State v. Smothers

423 S.E.2d 824, 108 N.C. App. 315, 1992 N.C. App. LEXIS 884
CourtCourt of Appeals of North Carolina
DecidedDecember 15, 1992
Docket9117SC972
StatusPublished
Cited by3 cases

This text of 423 S.E.2d 824 (State v. Smothers) is published on Counsel Stack Legal Research, covering Court of Appeals of North Carolina primary law. Counsel Stack provides free access to over 12 million legal documents including statutes, case law, regulations, and constitutions.

Bluebook
State v. Smothers, 423 S.E.2d 824, 108 N.C. App. 315, 1992 N.C. App. LEXIS 884 (N.C. Ct. App. 1992).

Opinion

WALKER, Judge.

Defendant presents two arguments to this Court for review. He contends (1) the trial court erred in failing to grant defendant’s motion to suppress the evidence and (2) the trial court erred in failing to reopen the suppression hearing based on new evidence of the defendant. We find no error and therefore affirm the trial court.

With regard to the first exception, defendant argues that the circumstances in this case do not support the magistrate’s finding of probable cause to issue the warrant, because the warrant was based predominantly on the informant’s statements and there was no corroborating or supporting information in the affidavit. Defendant also submits that the affidavit lacks information establishing the reliability or veracity of the informant. There is no indication that this informant had provided reliable information in the past or that the affiant knew him to be credible. Though named, the informant is not a citizen informant and he made no statements against his interest which might otherwise carry an indicia of credibility. In fact, the informant had a prior criminal record and was involved in a dispute with defendant. Thus, insofar as the affidavit contained no showing of the informant’s reliability, veracity, character or reputation in the community, defendant contends it was insufficient to sustain a finding of probable cause by the magistrate and a subsequent issuance of a search warrant.

→ TASK OBJECTIVE:
Decide whether each statement about the State v. Smothers opinion agrees with it, answering yes or no and quoting the deciding words: (a) the defendant presented three arguments for review; (b) the court affirmed the trial court; (c) the informant had no prior criminal record. The entries are not needed for the exercise.

→ PROVIDED RECORDS:

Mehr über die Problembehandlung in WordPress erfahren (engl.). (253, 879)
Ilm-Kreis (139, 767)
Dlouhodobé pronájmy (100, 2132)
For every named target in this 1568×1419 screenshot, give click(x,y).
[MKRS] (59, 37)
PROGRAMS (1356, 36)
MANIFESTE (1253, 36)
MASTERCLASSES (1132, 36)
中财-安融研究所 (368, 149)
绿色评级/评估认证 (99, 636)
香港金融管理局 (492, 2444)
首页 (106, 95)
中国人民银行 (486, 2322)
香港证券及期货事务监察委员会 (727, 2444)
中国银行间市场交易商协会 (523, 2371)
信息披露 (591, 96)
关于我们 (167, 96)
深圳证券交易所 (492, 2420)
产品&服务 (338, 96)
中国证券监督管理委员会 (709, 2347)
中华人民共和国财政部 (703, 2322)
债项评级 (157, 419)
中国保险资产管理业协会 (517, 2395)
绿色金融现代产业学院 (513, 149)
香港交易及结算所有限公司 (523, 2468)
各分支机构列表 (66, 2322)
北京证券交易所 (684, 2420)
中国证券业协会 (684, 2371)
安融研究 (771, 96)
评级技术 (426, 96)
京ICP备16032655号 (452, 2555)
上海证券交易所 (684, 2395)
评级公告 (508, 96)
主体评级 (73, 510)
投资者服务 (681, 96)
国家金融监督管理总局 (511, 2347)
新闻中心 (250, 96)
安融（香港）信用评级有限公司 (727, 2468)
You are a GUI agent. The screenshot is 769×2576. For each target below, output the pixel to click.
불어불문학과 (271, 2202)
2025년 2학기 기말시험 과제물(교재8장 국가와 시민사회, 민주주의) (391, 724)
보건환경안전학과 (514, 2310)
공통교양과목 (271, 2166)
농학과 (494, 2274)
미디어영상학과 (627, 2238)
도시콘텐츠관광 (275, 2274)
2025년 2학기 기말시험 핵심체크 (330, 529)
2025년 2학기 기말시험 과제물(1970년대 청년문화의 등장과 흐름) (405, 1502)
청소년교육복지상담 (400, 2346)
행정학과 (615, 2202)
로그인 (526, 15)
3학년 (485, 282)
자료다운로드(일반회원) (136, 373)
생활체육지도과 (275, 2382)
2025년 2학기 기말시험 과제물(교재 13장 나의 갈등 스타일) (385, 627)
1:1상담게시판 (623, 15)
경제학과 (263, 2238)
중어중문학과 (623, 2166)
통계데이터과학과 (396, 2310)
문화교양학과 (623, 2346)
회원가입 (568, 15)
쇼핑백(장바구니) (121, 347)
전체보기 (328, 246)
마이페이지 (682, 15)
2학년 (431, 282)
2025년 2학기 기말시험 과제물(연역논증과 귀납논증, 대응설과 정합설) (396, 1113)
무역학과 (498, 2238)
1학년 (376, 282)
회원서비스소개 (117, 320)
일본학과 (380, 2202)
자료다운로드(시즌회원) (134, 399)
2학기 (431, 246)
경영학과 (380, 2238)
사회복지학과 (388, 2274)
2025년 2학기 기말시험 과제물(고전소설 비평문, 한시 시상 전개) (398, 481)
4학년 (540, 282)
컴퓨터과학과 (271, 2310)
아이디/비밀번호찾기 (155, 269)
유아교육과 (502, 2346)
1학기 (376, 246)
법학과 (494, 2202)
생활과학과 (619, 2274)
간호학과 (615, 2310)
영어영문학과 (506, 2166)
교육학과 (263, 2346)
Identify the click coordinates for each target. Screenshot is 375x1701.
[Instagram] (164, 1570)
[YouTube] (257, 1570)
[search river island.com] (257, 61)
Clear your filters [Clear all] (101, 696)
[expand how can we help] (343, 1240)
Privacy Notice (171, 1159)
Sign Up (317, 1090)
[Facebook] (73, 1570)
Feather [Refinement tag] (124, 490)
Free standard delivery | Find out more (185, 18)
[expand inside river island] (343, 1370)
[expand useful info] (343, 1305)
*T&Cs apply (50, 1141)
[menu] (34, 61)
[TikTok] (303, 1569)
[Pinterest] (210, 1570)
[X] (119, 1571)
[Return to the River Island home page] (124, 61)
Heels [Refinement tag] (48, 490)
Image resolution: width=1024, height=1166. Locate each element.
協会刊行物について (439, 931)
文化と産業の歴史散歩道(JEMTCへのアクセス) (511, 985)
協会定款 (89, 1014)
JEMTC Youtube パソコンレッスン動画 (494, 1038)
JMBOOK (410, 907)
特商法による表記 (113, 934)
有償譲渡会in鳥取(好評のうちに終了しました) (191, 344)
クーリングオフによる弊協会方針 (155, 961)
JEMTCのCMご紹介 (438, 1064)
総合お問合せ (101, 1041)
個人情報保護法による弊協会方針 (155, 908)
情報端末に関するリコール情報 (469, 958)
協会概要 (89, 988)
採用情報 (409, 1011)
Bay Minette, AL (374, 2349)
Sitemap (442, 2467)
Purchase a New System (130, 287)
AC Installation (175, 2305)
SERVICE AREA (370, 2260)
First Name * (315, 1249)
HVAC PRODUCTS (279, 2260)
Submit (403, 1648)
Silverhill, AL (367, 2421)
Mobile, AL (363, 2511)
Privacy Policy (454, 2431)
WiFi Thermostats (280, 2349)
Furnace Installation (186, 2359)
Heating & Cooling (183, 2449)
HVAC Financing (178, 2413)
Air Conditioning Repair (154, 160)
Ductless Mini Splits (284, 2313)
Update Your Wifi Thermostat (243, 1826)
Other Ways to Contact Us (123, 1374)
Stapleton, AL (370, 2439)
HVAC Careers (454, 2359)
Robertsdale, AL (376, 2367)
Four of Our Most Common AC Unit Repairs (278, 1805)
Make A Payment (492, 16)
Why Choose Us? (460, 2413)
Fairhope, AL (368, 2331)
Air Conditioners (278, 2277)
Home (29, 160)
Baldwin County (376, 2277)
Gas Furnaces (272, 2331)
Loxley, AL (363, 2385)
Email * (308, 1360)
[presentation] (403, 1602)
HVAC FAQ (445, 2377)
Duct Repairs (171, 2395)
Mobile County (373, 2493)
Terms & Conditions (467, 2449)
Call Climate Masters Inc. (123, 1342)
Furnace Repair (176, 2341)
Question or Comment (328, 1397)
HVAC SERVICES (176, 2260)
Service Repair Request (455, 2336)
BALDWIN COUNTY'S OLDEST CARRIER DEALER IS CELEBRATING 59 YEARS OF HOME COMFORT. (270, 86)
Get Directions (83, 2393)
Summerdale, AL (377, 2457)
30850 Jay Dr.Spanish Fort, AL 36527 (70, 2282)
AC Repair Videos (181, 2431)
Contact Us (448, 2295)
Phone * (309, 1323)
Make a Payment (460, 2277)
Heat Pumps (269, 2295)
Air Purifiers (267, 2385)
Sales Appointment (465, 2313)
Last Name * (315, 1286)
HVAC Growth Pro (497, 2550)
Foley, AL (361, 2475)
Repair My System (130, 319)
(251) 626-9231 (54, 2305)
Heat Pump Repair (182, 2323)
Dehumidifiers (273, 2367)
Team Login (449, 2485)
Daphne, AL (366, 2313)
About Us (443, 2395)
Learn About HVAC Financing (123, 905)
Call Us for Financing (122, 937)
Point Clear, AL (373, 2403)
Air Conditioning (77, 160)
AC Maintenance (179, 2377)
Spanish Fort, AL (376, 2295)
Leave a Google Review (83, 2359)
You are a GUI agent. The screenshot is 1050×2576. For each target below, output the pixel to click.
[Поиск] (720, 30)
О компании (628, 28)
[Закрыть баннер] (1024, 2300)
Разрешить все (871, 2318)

→ COMPLETED TASK:
(a) No: "Defendant presents two arguments to this Court for review."
(b) Yes: "We find no error and therefore affirm the trial court."
(c) No: "In fact, the informant had a prior criminal record and was involved in a dispute with defendant."